Conditions worsen for migrants denied passage across the Balkans

23 Nov, 2015

Conditions for hundreds of migrants stuck on Balkan borders worsened on Sunday as temperatures dropped and a first smattering of snow fell. Countries along the Balkan route taken by hundreds of thousands of migrants seeking refuge in western Europe last week began filtering the flow, granting passage only to those fleeing conflict in Syria, Iraq and Afghanistan.
The move has stranded a growing number of Iranians, Pakistanis, Bangladeshis and other nationalities from Asia and Africa.
A group of Iranians, blocked from entering Macedonia from Greece by barbed wire and rows of police, erected a banner on Sunday announcing a hunger strike. Some blocked the railway line running between the two countries.
"We won't go back to Iran," one man had scrawled on cardboard. A light rain began to fall, while further north along the route snow announced the arrival of winter.
"We are people too," said an Iranian man who gave his name as Ahmed. "We are not terrorists, just ordinary people searching for a better life. We crossed thousands of miles. For what? To be stuck here?"
Macedonia, Serbia and Croatia say they took the step to begin filtering the flow after Slovenia, which is part of Europe's Schengen zone of passport-free travel, said it would no longer admit what it called "economic migrants".

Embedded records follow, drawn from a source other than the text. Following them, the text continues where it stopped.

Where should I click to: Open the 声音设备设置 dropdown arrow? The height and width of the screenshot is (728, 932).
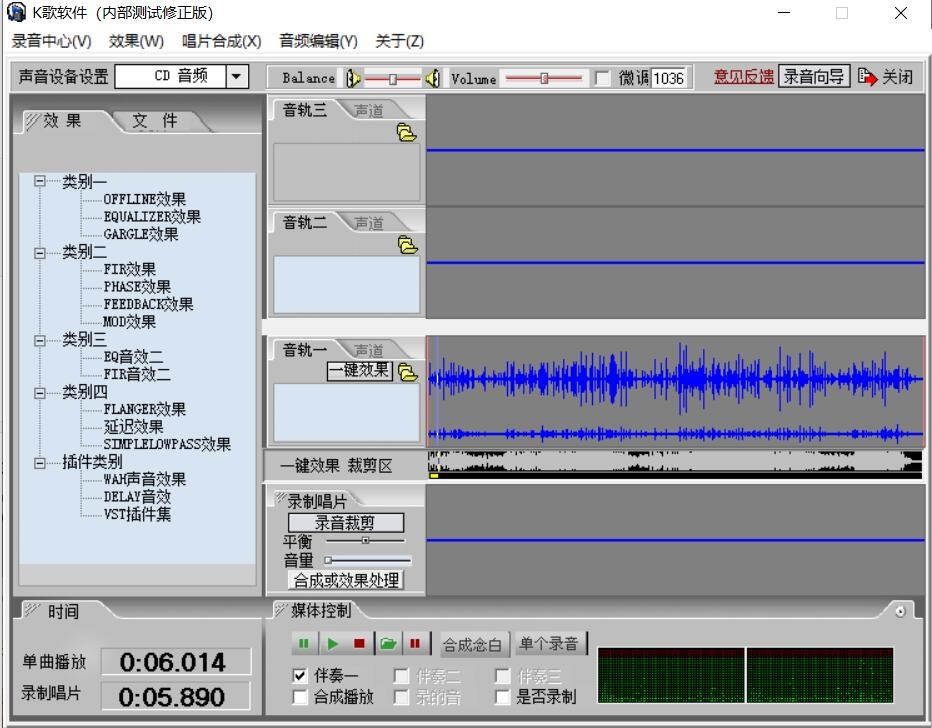coord(237,76)
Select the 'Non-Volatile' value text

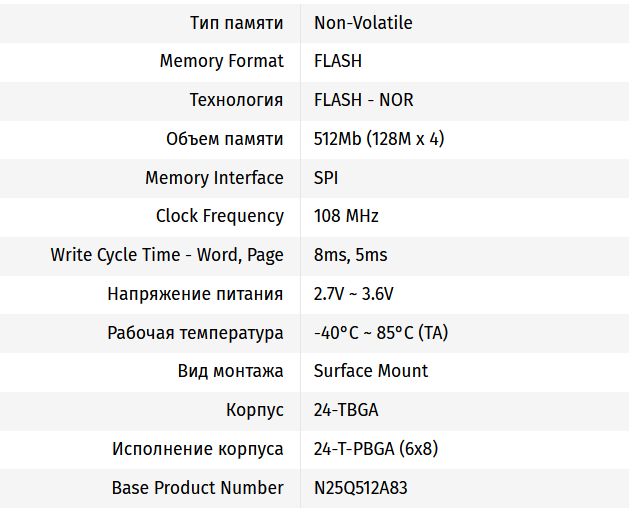[x=363, y=22]
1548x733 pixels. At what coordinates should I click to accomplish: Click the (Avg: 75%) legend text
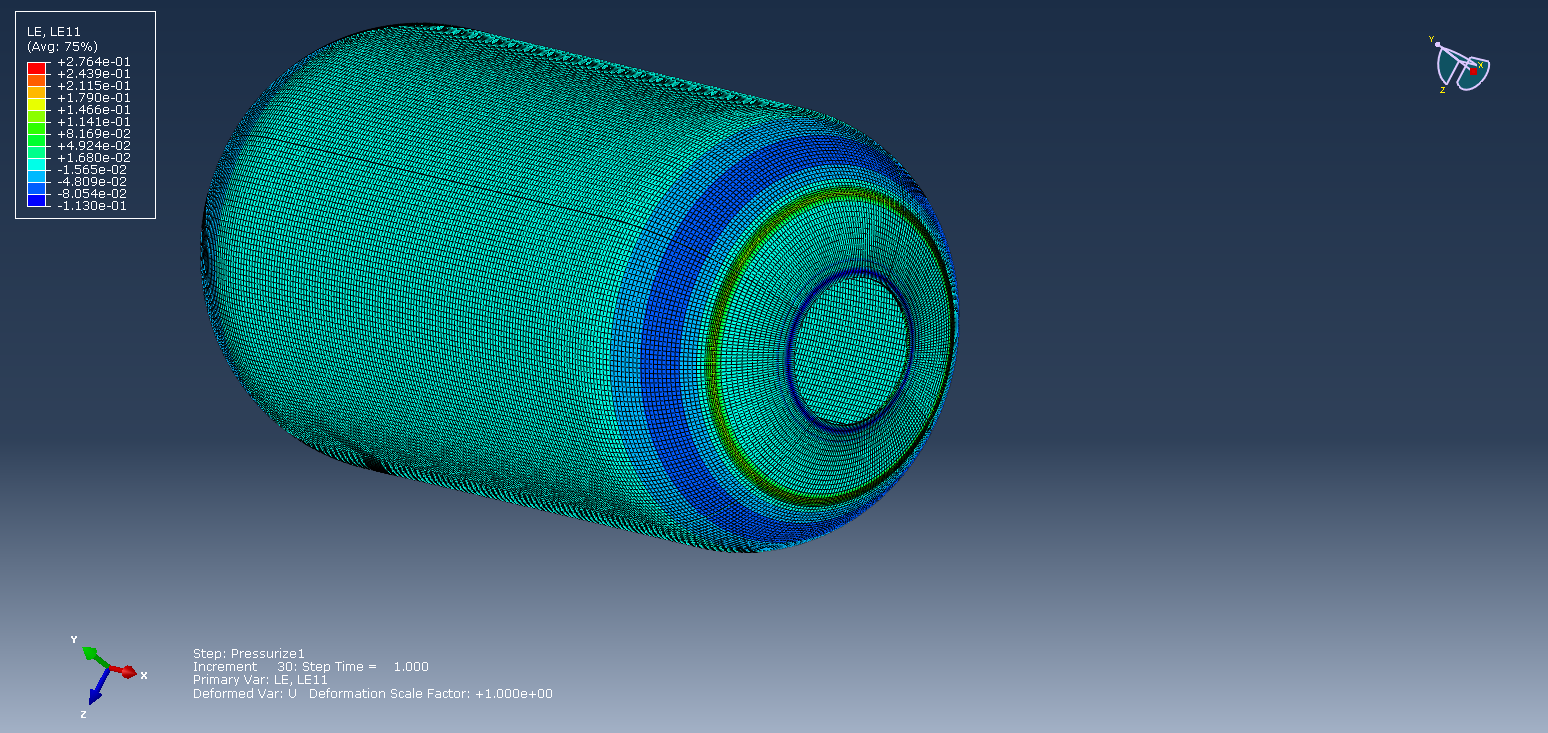point(62,45)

The new measure coincides with rising concern over the security risk of the chaotic and often unchecked flow of humanity into Europe in the aftermath of the November 13 attacks in Paris by Islamist militants in which 130 people died.
It has emerged that two suicide bombers involved in the attacks took the same trail, arriving by boat in Greece and then travelling north across the Balkans. Most of the attackers, however, were citizens of France or Belgium.
Aid agencies have warned that those denied passage and the right to seek asylum risk being left in limbo without sufficient aid against the winter.
On the Macedonian-Greek border, hundreds of people were stranded in dozens of tents behind barbed wire, as Syrians, Iraqis and Afghans were filtered through fences and granted passage.
"We are not terrorists. We just go for a better life. Please let us go," read another banner.
One man denied entry stripped to the waist and wrote on his chest, "Shoot us or save us."